Loughlin and Giannulli agreed to "pay bribes totalling $US500,000 ($AU705,800) in exchange for having their two daughters designated as recruits to the USC crew team — despite the fact that they did not participate in crew — thereby facilitating their admission to USC".
In some cases, authorities said the children had no idea their parents had paid these bribes.
Singer has made a career out of helping high school kids get into university. He appears to have started by helping students in Sacramento, the capital city of California.
In a 1994 interview with The Sacramento Bee, he said he filled a void left by overworked high school advisers.
"It's not that school counsellors don't want to help. It's just that they often don't have the time," he said at the time. According to the news outlet, he'd been running a business called Future Stars at the time, which he later sold. A consultant at a rival college-prep company told The Bee while she wasn't aware of Singer paying bribes, she knew there were "unsavoury things going on", like inflating students' resumes with fake extra-curricular activities.
"He would always say, 'I can get you into these schools'. That was his line.
As a reputable consultant, you never say that," the unnamed consultant said.

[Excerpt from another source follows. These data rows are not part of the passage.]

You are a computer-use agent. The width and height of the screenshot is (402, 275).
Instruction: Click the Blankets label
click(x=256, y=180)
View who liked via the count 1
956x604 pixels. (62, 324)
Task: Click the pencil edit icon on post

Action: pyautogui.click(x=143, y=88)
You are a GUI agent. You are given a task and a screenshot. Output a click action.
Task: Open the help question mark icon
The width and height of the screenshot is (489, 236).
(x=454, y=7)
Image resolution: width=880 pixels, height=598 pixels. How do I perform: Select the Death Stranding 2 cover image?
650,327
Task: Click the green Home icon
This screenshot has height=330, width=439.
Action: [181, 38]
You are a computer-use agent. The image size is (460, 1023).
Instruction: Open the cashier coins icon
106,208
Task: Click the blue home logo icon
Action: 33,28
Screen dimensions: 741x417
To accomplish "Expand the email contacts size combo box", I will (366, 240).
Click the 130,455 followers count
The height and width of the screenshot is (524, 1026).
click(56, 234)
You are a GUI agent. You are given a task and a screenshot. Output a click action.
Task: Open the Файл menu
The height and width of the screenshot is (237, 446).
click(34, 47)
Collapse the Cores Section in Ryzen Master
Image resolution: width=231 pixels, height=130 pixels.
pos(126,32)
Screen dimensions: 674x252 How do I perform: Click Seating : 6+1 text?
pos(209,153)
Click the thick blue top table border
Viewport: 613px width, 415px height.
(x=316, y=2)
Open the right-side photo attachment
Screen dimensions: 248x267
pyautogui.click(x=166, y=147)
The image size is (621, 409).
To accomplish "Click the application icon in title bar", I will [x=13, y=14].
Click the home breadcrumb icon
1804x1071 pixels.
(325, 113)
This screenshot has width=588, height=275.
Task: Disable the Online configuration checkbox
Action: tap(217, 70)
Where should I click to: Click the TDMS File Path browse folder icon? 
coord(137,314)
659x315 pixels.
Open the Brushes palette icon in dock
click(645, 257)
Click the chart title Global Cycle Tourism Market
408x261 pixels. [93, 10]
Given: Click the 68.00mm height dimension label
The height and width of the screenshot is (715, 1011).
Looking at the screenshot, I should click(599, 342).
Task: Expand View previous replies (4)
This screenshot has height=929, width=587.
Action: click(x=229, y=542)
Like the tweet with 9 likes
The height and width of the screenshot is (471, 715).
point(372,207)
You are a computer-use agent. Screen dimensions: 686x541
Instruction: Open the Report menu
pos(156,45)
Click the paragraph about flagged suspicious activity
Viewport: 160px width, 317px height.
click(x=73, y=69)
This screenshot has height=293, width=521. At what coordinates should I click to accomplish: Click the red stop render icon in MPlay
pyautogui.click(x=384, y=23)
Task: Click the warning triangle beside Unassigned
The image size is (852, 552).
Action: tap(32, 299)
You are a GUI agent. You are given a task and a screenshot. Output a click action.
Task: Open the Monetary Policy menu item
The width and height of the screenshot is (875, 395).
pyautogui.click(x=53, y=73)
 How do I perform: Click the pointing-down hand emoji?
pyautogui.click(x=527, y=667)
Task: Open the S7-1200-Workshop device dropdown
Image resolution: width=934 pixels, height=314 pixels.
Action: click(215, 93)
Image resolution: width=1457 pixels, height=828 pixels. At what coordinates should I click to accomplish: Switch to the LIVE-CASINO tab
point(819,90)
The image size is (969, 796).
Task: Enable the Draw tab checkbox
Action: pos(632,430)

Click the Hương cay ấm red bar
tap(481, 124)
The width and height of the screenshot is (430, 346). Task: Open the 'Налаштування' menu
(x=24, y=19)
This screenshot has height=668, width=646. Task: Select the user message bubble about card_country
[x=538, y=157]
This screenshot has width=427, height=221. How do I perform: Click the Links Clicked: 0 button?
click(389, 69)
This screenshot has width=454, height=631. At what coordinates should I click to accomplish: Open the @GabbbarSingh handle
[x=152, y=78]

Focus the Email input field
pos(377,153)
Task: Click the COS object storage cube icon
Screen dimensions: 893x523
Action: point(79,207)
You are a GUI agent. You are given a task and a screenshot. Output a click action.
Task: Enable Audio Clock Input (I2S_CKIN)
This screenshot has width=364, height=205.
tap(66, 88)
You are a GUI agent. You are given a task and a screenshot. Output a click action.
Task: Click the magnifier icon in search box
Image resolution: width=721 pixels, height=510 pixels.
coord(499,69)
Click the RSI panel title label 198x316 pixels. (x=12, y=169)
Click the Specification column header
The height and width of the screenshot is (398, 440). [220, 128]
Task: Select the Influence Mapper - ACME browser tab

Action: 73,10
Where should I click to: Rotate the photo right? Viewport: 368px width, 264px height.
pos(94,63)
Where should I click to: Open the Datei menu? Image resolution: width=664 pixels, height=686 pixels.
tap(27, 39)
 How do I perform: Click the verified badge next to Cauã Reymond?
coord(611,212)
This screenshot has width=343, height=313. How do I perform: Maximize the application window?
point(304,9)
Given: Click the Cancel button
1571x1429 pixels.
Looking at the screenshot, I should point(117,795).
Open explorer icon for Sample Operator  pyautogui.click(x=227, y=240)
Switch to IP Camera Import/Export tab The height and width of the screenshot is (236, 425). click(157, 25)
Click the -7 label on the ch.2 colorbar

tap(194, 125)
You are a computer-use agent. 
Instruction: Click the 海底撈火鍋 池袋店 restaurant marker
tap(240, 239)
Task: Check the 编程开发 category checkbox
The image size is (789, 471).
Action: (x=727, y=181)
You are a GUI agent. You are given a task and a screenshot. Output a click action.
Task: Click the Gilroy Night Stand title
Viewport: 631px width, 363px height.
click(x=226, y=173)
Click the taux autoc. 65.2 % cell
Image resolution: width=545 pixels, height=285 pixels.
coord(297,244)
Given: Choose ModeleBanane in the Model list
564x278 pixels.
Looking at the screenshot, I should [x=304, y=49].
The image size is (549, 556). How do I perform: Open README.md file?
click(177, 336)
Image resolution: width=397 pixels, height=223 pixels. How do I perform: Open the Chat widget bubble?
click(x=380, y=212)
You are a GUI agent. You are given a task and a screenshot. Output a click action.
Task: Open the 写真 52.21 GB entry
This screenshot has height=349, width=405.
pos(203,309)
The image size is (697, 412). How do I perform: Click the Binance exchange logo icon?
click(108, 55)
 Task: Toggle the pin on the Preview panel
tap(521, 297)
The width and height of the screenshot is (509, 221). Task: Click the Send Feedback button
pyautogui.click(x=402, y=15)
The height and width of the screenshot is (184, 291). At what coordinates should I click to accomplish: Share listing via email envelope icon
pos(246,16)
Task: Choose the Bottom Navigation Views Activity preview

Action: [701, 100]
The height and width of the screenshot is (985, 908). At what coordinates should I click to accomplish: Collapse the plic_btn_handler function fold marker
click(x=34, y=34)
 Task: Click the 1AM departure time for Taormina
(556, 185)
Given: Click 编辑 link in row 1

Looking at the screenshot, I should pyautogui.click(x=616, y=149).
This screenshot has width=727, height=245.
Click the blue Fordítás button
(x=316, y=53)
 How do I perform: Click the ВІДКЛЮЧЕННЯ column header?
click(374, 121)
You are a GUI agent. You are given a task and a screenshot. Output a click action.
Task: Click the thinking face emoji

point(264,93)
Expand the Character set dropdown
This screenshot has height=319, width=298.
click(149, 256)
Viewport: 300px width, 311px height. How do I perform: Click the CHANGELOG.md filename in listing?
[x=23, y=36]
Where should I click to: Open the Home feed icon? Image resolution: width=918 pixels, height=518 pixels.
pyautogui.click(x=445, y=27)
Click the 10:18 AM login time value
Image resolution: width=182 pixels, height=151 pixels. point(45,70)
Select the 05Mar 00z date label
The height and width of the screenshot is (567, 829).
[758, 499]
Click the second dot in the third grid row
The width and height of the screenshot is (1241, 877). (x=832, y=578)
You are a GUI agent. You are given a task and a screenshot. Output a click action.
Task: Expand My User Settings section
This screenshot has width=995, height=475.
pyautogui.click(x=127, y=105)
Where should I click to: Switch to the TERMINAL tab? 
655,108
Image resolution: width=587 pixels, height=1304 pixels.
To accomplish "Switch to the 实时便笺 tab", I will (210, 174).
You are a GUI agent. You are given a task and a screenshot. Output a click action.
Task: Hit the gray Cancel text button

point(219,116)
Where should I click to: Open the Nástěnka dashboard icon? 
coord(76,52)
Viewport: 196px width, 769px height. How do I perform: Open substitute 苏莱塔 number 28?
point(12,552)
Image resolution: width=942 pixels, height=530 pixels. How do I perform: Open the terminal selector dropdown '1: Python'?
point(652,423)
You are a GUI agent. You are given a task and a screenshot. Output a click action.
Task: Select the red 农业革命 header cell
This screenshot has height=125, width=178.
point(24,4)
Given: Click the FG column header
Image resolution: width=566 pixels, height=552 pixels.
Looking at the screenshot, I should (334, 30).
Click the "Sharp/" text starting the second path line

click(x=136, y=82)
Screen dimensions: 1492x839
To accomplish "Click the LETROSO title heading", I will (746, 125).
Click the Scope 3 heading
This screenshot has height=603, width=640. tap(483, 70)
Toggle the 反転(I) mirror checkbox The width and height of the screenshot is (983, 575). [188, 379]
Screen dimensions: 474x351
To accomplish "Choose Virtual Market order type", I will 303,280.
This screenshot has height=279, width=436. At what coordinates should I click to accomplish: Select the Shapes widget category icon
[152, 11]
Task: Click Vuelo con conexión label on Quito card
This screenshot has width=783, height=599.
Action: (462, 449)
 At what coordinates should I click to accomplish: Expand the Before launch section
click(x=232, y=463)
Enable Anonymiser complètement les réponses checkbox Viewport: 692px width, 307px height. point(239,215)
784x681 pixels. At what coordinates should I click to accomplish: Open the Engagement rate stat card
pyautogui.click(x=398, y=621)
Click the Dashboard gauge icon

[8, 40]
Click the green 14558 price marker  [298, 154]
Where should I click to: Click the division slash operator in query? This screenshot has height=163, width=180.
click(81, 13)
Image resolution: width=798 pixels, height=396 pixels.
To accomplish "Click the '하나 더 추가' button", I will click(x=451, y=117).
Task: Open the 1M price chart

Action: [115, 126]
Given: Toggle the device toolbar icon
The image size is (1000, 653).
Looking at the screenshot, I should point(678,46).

Singer was charged with running and racketeering the scheme through his Edge College & Career Network, which was his active college counselling business. Thirty-three parents and 13 coaches and associates were also charged.
THE FALLOUT
The alleged scheme came to light after authorities discovered Singer's business scam.
It led to a sweeping national operation between the FBI and the Internal Revenue Service — codenamed "Varsity Blues" — that blew the lid off the $US25 million ($AU35 million) fraud scheme.
Court records showed Loughlin, fellow actress and Oscar nominee Felicity Huffman and others, including CEOs, investors and lawyers, allegedly paid millions of dollars to guarantee their children would be accepted into prestigious universities such as UCLA, Yale and Stanford.
Olivia Giannulli has since been slammed on her social media accounts by people accusing her of taking away a more deserving student's place.
She has amassed several million followers across her channels and posts several videos to YouTube featuring her life as a university student, as well as make-up and fashion videos.
In the wake of the scandal, she's also been slammed for appearing to cash in on her time as a student.
Last year, Olivia posted sponsored content for Amazon Prime on her Instagram account, with an image featuring her inside her USC dorm room.
"Officially a college student! It's been a few weeks since I moved into my dorm and I absolutely love it. I got everything I needed from Amazon with @primestudent and had it all shipped to me in just two-days," the paid post read.
"Mommy had to bribe a college to get them to accept you. Please stop trying to floss from here on out," read one comment.
"I mean, white, rich and privileged. Are we really that surprised? Sh*t hasn't changed much when there are literal student (sic) working night and day to go to college. If you're white and rich, you get a free ride to everything. These people haven't learned one sh*t," said another.
"Stuff like this makes me sick to my stomach because there's someone out there who didn't get in because of her," read another.
The elite schools named in the scandal include USC, Wake Forest University, Yale University, and the University of California, Los Angeles.